Yo me quedé de piedra. Rodrigo, el hombre snob que conocía hacía tantos años, el quarterback, el rey del baile, ¿homosexual?
—¿Un hombre? —pregunté como una tonta, con la ridícula esperanza de que me dijera que se trataba de una criatura fantástica. Ella asintió, bajando la mirada con vergüenza.
—Era Esteban, su mejor amigo
Típico —pensé, asqueada y furiosa con el capullo de Rodrigo que ni siquiera para engañar era original, aunque el rollo gay había sido todo un detalle.
—Val, las cosas que hacían, las cosas que les vi hacer. —Se cubrió la cara con las manos, como temiendo que yo pudiera ver en sus ojos la escena que ella había presenciado—. Ni siquiera se percataron de mi presencia y yo, como una idiota, me quedé allí parada. Mirándolos, incapaz de moverme, de gritar, incapaz de irme.
—Oh cariño, no puedo imaginar lo que fue para ti. —Intenté abrazarla pero ella se soltó de mis brazos para volver a estallar.
—¡En mi propia casa! ¡En mi propia cama! —gritó, antes de volver a echarse a llorar—. No quiero volver a ese sitio nunca más. No quiero volver a verle. —Se echó a mis brazos, por primera vez por su voluntad y se abandonó a su llanto.

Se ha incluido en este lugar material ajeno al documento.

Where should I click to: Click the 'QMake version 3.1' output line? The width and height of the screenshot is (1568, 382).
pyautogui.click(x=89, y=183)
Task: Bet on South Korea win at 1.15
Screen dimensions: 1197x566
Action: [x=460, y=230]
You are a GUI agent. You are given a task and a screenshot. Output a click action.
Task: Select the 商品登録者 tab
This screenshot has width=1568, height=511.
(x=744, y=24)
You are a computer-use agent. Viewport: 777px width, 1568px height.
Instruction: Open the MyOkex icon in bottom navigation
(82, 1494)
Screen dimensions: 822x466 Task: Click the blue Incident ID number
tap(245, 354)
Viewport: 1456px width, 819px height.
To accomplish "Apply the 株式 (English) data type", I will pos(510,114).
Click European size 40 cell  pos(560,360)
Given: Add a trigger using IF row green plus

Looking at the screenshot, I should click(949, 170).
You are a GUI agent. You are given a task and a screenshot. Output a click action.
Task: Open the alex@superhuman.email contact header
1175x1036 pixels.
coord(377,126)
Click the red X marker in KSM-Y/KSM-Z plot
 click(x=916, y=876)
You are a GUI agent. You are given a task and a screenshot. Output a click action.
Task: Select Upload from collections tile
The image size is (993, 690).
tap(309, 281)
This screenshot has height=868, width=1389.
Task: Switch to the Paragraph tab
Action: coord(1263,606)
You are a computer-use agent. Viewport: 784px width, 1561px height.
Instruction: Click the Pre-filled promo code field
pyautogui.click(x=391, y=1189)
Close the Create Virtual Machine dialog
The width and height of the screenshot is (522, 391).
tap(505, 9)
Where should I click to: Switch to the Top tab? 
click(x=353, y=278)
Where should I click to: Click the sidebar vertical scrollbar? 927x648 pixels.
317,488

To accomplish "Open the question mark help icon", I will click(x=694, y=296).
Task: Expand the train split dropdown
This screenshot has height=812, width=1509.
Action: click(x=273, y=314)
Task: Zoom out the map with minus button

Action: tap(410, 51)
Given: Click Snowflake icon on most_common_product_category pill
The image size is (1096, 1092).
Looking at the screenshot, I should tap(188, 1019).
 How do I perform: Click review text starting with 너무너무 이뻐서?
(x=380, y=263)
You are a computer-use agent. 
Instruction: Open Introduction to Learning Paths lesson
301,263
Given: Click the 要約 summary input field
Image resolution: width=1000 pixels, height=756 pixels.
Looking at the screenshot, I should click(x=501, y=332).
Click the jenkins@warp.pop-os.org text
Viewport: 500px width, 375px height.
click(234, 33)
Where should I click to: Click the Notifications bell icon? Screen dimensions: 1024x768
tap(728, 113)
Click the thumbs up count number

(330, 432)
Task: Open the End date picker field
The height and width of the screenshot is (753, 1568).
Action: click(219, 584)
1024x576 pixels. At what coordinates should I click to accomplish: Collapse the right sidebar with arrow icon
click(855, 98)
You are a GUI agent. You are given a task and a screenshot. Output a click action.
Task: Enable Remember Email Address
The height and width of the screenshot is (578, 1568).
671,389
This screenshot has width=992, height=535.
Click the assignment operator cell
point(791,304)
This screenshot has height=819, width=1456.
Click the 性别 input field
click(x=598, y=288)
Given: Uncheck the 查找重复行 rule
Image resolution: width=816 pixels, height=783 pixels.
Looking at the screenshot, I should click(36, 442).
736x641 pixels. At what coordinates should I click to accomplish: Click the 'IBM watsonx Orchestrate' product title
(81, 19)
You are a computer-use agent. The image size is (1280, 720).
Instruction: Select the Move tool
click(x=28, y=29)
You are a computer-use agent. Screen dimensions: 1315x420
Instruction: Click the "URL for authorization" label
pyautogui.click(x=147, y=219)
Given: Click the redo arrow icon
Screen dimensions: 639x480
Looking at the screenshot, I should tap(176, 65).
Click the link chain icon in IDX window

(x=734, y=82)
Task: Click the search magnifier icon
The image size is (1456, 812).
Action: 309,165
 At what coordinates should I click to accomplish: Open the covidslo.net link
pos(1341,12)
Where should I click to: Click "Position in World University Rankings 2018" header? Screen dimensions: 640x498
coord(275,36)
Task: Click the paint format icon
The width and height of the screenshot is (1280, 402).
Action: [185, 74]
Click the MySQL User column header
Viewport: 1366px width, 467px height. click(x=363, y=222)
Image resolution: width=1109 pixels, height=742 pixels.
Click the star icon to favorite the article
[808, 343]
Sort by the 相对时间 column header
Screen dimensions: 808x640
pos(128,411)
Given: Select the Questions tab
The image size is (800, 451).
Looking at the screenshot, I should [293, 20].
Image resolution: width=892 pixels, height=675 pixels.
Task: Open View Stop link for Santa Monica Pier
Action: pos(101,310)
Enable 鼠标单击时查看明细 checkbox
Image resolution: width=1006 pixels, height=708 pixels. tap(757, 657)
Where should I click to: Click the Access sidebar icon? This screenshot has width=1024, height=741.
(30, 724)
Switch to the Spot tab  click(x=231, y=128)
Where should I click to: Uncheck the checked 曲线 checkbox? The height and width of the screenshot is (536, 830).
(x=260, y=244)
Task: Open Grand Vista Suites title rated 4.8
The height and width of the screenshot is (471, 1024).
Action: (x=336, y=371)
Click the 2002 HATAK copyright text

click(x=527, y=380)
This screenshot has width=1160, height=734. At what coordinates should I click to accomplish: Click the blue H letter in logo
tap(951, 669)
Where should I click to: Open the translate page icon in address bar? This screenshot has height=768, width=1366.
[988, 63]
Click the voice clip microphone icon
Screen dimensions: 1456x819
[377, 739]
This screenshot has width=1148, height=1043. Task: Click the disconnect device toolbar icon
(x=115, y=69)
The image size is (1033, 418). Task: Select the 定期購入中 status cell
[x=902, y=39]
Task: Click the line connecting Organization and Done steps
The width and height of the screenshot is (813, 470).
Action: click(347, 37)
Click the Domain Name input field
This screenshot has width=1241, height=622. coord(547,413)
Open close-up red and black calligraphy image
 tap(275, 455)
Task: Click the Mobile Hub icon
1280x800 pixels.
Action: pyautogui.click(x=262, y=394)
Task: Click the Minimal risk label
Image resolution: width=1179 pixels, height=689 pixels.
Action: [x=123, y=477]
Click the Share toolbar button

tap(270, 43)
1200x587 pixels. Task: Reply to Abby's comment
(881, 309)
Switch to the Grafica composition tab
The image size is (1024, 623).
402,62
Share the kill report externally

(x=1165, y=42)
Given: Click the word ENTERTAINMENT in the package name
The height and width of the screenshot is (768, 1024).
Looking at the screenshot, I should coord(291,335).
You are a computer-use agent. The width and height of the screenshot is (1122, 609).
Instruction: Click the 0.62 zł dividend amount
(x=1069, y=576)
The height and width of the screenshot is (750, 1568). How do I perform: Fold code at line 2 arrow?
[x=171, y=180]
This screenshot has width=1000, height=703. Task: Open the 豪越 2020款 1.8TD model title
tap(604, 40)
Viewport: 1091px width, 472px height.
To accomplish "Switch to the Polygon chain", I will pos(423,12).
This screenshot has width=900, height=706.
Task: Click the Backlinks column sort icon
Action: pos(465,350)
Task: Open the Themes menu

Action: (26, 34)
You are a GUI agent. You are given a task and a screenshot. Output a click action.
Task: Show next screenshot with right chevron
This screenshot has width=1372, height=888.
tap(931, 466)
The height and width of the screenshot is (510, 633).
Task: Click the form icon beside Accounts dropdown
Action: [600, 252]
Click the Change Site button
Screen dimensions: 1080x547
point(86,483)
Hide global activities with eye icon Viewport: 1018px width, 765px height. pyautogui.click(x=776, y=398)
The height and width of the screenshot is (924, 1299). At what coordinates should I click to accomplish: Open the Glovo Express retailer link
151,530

—Shhh, tranquila —intenté consolarla—. Puedes quedarte aquí el tiempo que quieras. No estás sola. Estoy contigo ¿me oyes? Me tienes a mí, a Robert, no necesitas a alguien como él en tu vida. Hace un rato dijiste que habías echado 10 años de tu vida a la basura. Pero no es así. Sé que ahora cuesta verlo, pero este tiempo fue un aprendizaje. Uno duro, terrible y para nada justo. Pero aprendiste que debes elegirte siempre a ti, no superpongas la felicidad ni los deseos de nadie a los tuyos, nunca más. Ese tipo no vale nada. Alguien tan cobarde, incapaz de reconocer su verdadera sexualidad, que se escuda en mentiras, engañando a una mujer tan increíble como tú, no se merece ni una sola de tus lágrimas. Es él quien pierde, Andy. Tú eres maravillosa, preciosa, inteligente, dulce, los hombres harán fila en tu puerta. Y él, él ni siquiera podrá ser feliz con su amigo Esteban, porque es tan poca cosa, tan rata, que elegirá esconderse toda la vida. Alguien así no podía estar a tu lado. La vida solo te quitó una piedra del camino. Estoy segura.
Ella respiraba con dificultad, pero los sollozos habían cesado.
—Vamos a la cama. Mañana podrás verlo todo con más claridad. Y veras que ni siquiera el dolor es para siempre. —Ella me obedeció sin decir palabra.
Mientras se daba una ducha, preparé unos bocadillos rápidos para las dos. Luego de la cena tardía, ambas caímos rendidas, agotadas por el peso de las tristezas y los problemas que habían llegado a nuestra vida demasiado pronto, con demasiada fuerza.